Over time, however, you will very likely become more insulin sensitive. What is happening is compensatory adaptation, with different short-term and long-term responses. In the short term, your body is trying to become a more efficient fat-burning machine, and GH is involved in this adaptation. But in the short term, GH leads to insulin resistance, probably via actions on muscle and fat cells. This gradually improves in the long term, possibly through a concomitant increase in liver insulin sensitivity and glycogen storage capacity.

This is somewhat similar to the response to GH therapy.

The figure below is from Johannsson et al. (1997). It shows what happened in terms of glucose metabolism when a group of obese men were administered recombinant GH for 9 months. The participants were aged 48–66, and were given in daily doses the equivalent to what would be needed to bring their GH levels to approximately what they were at age 20. For glucose, 5 mmol is about 90 mg, 5.5 is about 99, and 6 is about 108. GDR is glucose disposal rate; a measure of how quickly glucose is cleared from the blood.

As you can see, insulin sensitivity initially goes down for the GH group, and fasting blood glucose goes up quite a lot. But after 9 months the GH group has better insulin sensitivity. Their GDR is the same as in the placebo group, but with lower circulating insulin. The folks in the GH group also have significantly less body fat, and have better health markers, than those who took the placebo.

There is such a thing as sudden-onset type 2-like diabetes, but it is very rare (see Michael’s blog). Usually type 2 diabetes “telegraphs” its arrival through gradually increasing fasting blood glucose and HbA1c. However, those normally come together with other things, notably a decrease in HDL cholesterol and an increase in fasting triglycerides. Folks who do glycogen-depleting exercise and intermittent fasting tend to see the opposite – an increase in HDL cholesterol and a decrease in triglycerides.

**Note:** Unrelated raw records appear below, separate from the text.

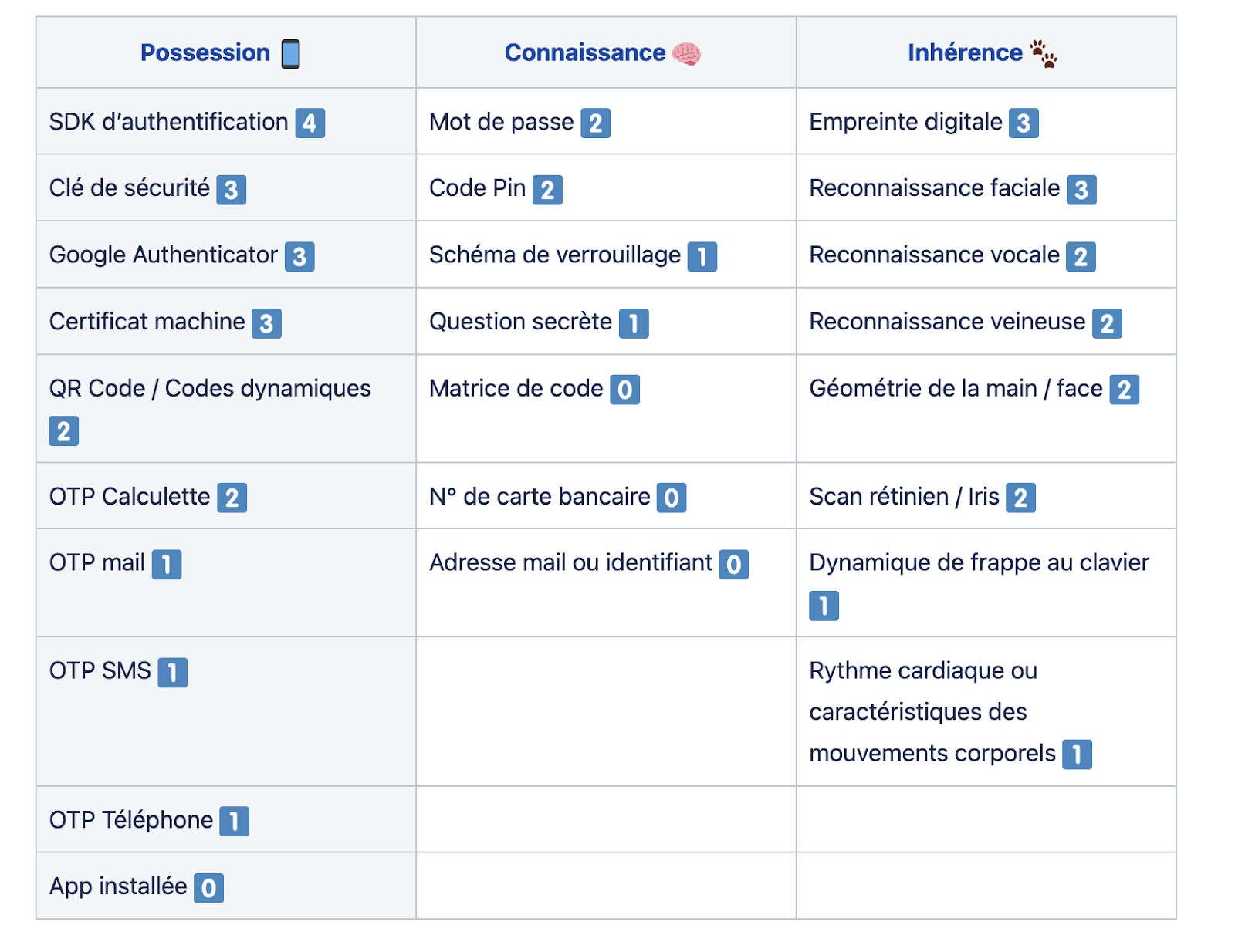Select the Clé de sécurité text

(x=130, y=188)
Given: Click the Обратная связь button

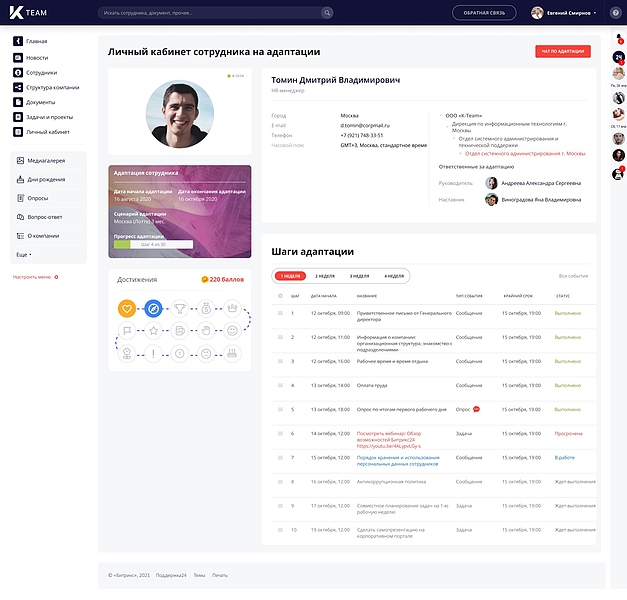Looking at the screenshot, I should click(x=484, y=13).
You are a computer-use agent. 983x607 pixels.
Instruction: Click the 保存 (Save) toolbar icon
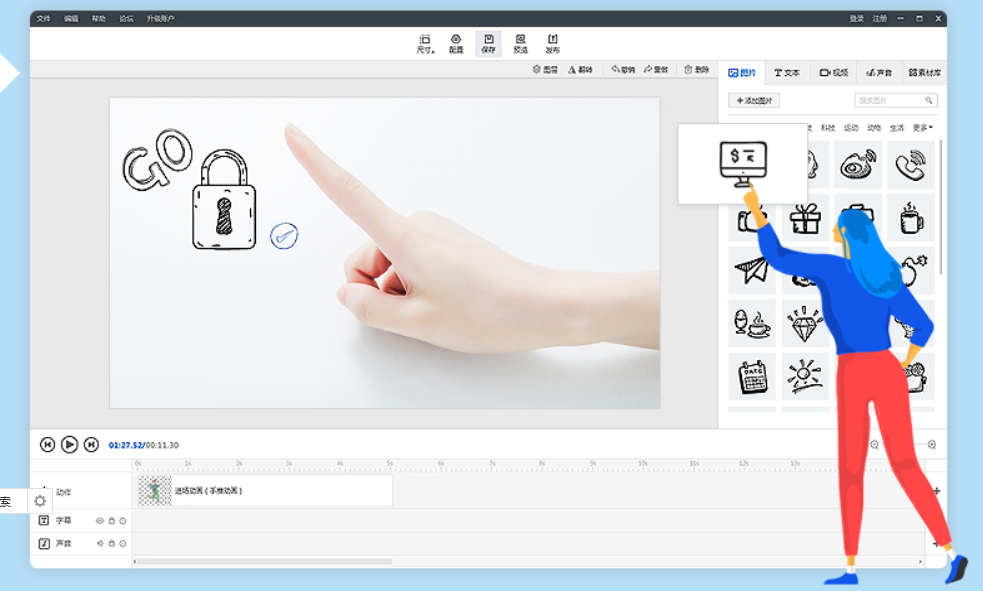pyautogui.click(x=488, y=42)
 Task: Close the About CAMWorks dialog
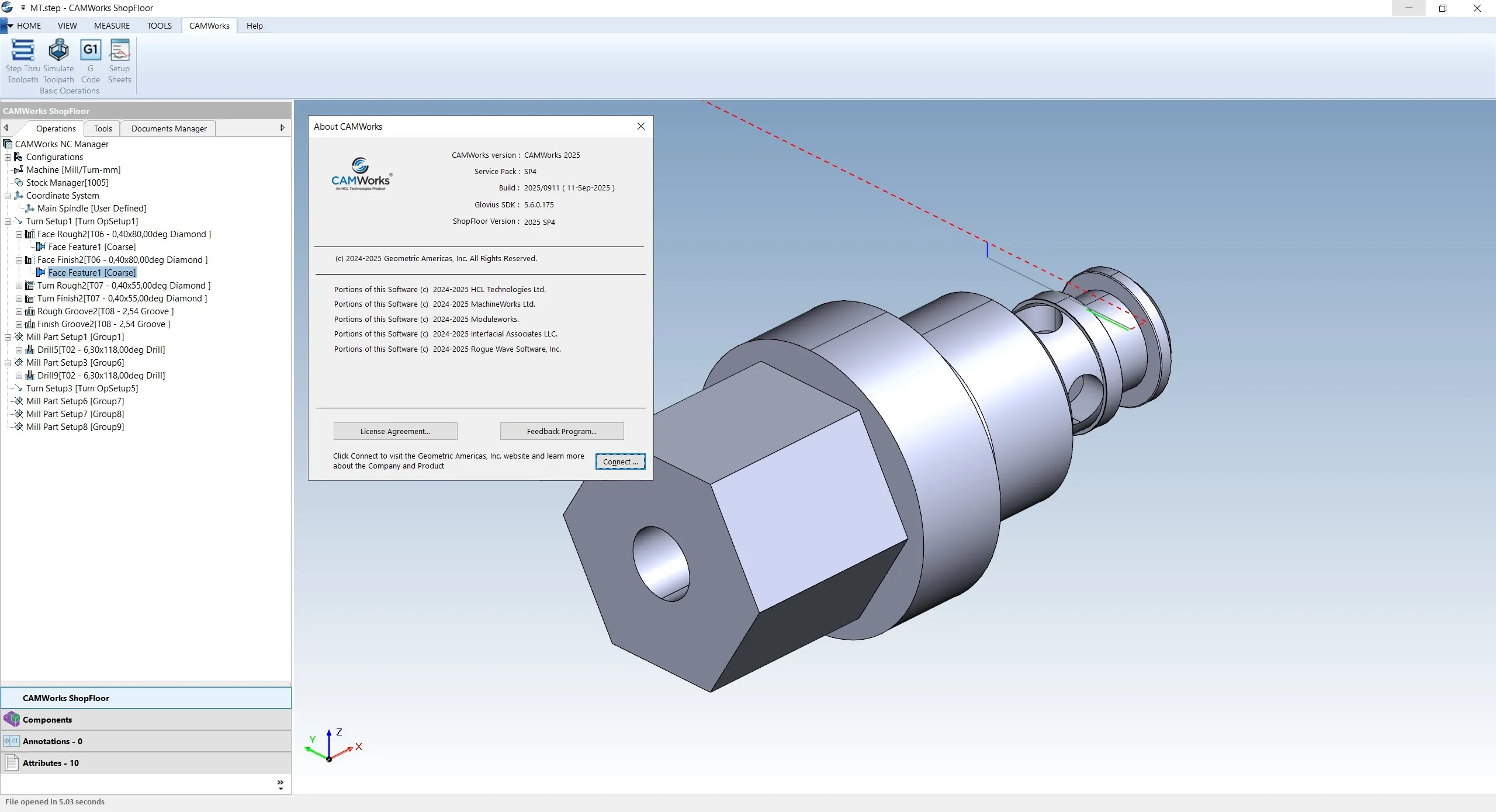(641, 126)
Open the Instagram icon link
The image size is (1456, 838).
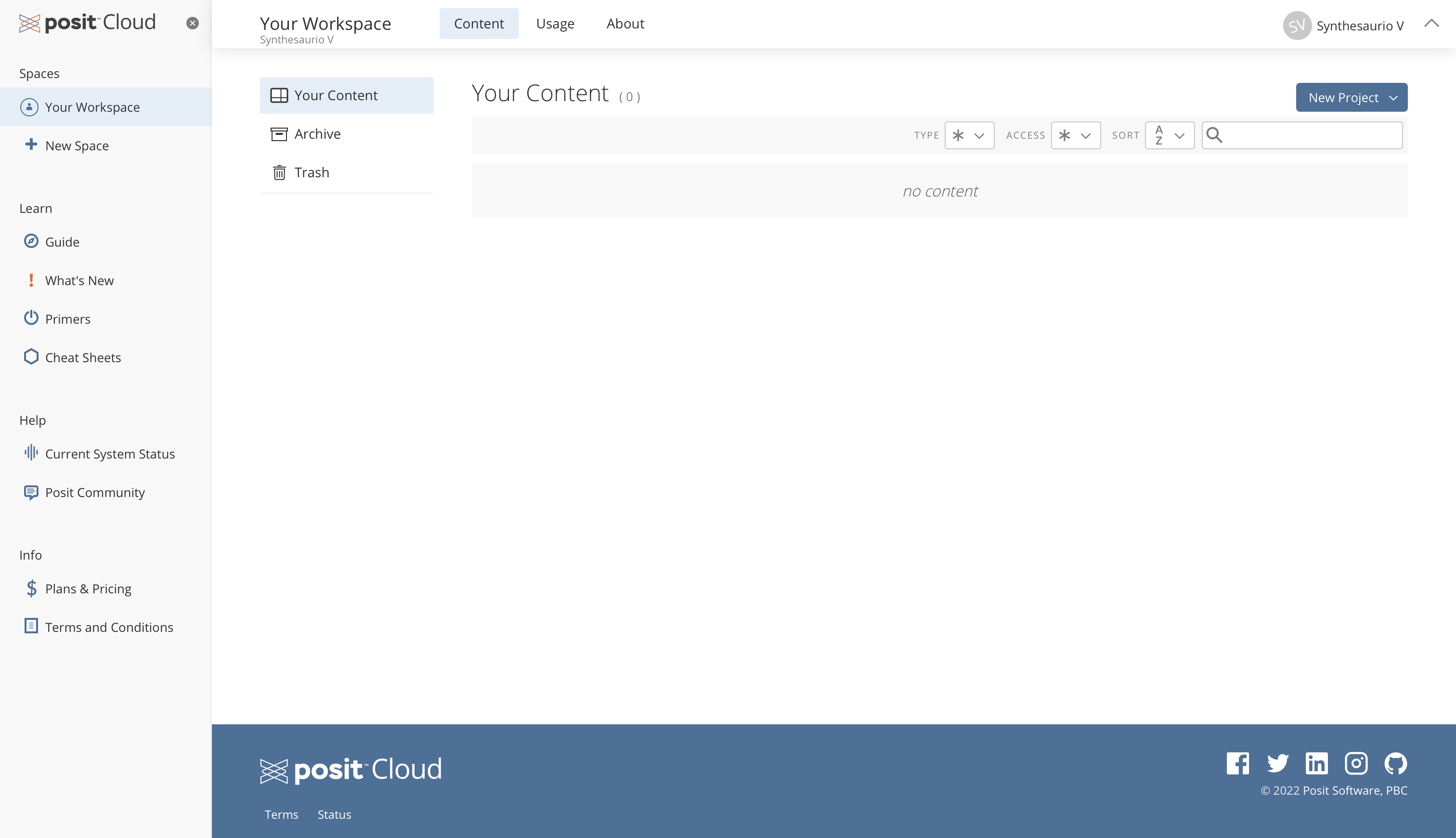(1356, 763)
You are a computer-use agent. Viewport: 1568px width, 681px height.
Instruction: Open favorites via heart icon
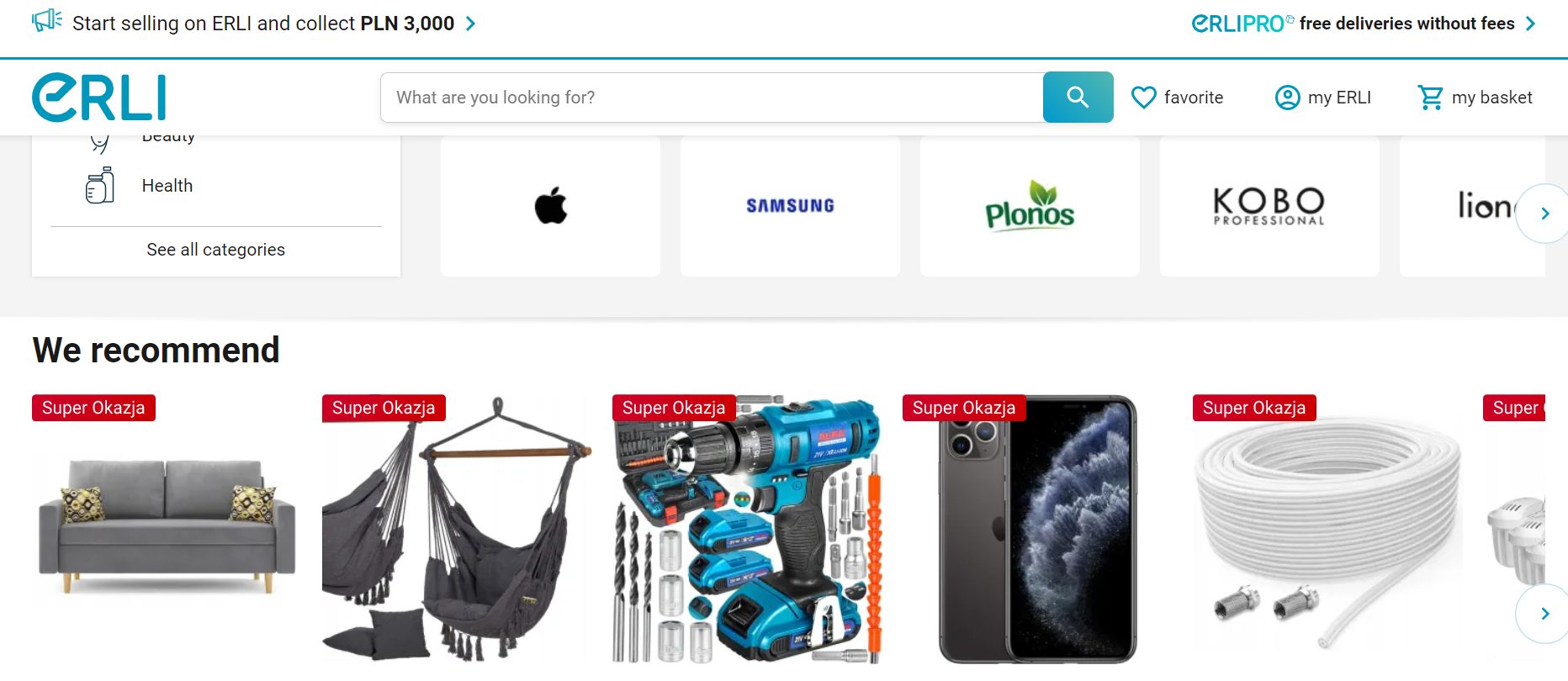pyautogui.click(x=1143, y=98)
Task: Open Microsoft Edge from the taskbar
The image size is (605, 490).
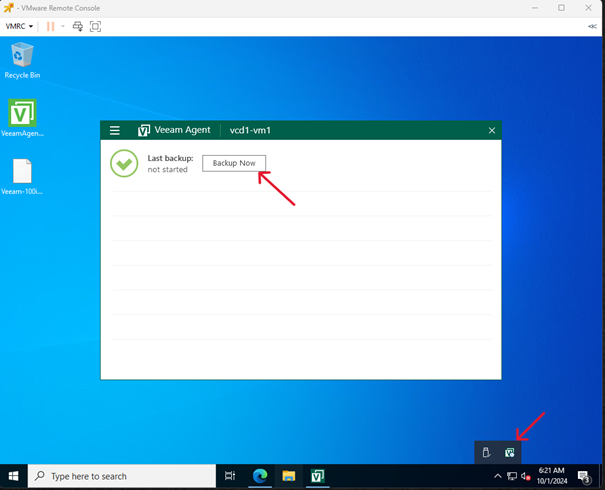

So, if you are doing things that have the potential to increase your GH levels, a standard lipid panel can help you try to figure out whether insulin resistance is benign or not, if it happens.

By the way, GH and cortisol levels are correlated, which is often why some associate responses to glycogen-depleting exercise and intermittent fasting with esoteric nonsense that has no basis in scientific research like “adrenal fatigue”. Cortisol levels are meant to go up and down, but they should not go up and stay up while you are sitting down.

Avoid chronic stress, and keep on doing glycogen-depleting exercise and intermittent fasting; there is overwhelming scientific evidence that these things are good for you.